[begin Material for this task]

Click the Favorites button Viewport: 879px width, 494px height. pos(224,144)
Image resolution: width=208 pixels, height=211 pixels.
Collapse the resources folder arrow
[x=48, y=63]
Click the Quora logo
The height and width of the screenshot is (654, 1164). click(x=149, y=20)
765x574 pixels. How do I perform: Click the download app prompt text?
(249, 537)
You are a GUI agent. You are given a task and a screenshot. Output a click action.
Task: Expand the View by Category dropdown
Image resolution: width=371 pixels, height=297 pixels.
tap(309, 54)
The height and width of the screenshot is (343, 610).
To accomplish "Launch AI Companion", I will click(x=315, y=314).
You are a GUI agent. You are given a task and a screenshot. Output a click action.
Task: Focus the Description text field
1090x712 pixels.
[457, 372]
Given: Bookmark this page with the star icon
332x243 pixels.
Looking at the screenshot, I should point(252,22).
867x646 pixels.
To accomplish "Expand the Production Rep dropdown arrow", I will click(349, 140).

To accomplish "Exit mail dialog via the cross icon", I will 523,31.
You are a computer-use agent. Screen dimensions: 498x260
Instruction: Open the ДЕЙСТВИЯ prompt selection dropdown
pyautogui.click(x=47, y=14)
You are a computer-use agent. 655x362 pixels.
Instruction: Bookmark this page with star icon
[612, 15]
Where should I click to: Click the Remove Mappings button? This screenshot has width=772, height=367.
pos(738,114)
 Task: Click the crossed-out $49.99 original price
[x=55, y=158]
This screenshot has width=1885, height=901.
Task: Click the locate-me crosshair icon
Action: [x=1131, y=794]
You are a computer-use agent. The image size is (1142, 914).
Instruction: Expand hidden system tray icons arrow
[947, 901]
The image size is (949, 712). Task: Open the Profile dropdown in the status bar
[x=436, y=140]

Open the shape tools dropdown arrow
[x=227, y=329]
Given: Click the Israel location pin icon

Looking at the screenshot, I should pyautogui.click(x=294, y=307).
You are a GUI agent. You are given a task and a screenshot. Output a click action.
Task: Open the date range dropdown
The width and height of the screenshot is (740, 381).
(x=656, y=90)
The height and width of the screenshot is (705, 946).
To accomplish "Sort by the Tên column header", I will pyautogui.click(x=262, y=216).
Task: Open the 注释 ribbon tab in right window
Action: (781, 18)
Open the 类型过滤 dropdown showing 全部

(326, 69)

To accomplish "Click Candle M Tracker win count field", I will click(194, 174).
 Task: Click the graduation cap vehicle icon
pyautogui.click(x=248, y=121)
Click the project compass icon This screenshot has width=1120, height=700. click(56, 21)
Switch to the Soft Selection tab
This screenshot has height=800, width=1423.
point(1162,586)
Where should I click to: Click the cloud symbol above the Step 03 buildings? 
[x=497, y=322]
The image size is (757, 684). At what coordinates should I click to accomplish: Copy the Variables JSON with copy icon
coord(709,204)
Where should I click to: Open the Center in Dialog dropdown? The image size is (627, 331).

[end Material for this task]

**The problem**
Could you reproduce all of the items above, line for line, without changing anything?

**Task output**
Click the Favorites button Viewport: 879px width, 494px height. pos(224,144)
Image resolution: width=208 pixels, height=211 pixels.
Collapse the resources folder arrow
[x=48, y=63]
Click the Quora logo
The height and width of the screenshot is (654, 1164). click(x=149, y=20)
765x574 pixels. How do I perform: Click the download app prompt text?
(249, 537)
You are a GUI agent. You are given a task and a screenshot. Output a click action.
Task: Expand the View by Category dropdown
Image resolution: width=371 pixels, height=297 pixels.
tap(309, 54)
The height and width of the screenshot is (343, 610).
To accomplish "Launch AI Companion", I will click(x=315, y=314).
You are a GUI agent. You are given a task and a screenshot. Output a click action.
Task: Focus the Description text field
1090x712 pixels.
[457, 372]
Given: Bookmark this page with the star icon
332x243 pixels.
Looking at the screenshot, I should point(252,22).
867x646 pixels.
To accomplish "Expand the Production Rep dropdown arrow", I will click(349, 140).

To accomplish "Exit mail dialog via the cross icon", I will 523,31.
You are a computer-use agent. Screen dimensions: 498x260
Instruction: Open the ДЕЙСТВИЯ prompt selection dropdown
pyautogui.click(x=47, y=14)
You are a computer-use agent. 655x362 pixels.
Instruction: Bookmark this page with star icon
[612, 15]
Where should I click to: Click the Remove Mappings button? This screenshot has width=772, height=367.
pos(738,114)
 Task: Click the crossed-out $49.99 original price
[x=55, y=158]
This screenshot has width=1885, height=901.
Task: Click the locate-me crosshair icon
Action: [x=1131, y=794]
You are a computer-use agent. The image size is (1142, 914).
Instruction: Expand hidden system tray icons arrow
[947, 901]
The image size is (949, 712). Task: Open the Profile dropdown in the status bar
[x=436, y=140]

Open the shape tools dropdown arrow
[x=227, y=329]
Given: Click the Israel location pin icon

Looking at the screenshot, I should pyautogui.click(x=294, y=307).
You are a GUI agent. You are given a task and a screenshot. Output a click action.
Task: Open the date range dropdown
The width and height of the screenshot is (740, 381).
(x=656, y=90)
The height and width of the screenshot is (705, 946).
To accomplish "Sort by the Tên column header", I will pyautogui.click(x=262, y=216).
Task: Open the 注释 ribbon tab in right window
Action: (781, 18)
Open the 类型过滤 dropdown showing 全部

(326, 69)

To accomplish "Click Candle M Tracker win count field", I will click(194, 174).
 Task: Click the graduation cap vehicle icon
pyautogui.click(x=248, y=121)
Click the project compass icon This screenshot has width=1120, height=700. click(56, 21)
Switch to the Soft Selection tab
This screenshot has height=800, width=1423.
point(1162,586)
Where should I click to: Click the cloud symbol above the Step 03 buildings? 
[x=497, y=322]
The image size is (757, 684). At what coordinates should I click to accomplish: Copy the Variables JSON with copy icon
coord(709,204)
Where should I click to: Open the Center in Dialog dropdown? The image size is (627, 331).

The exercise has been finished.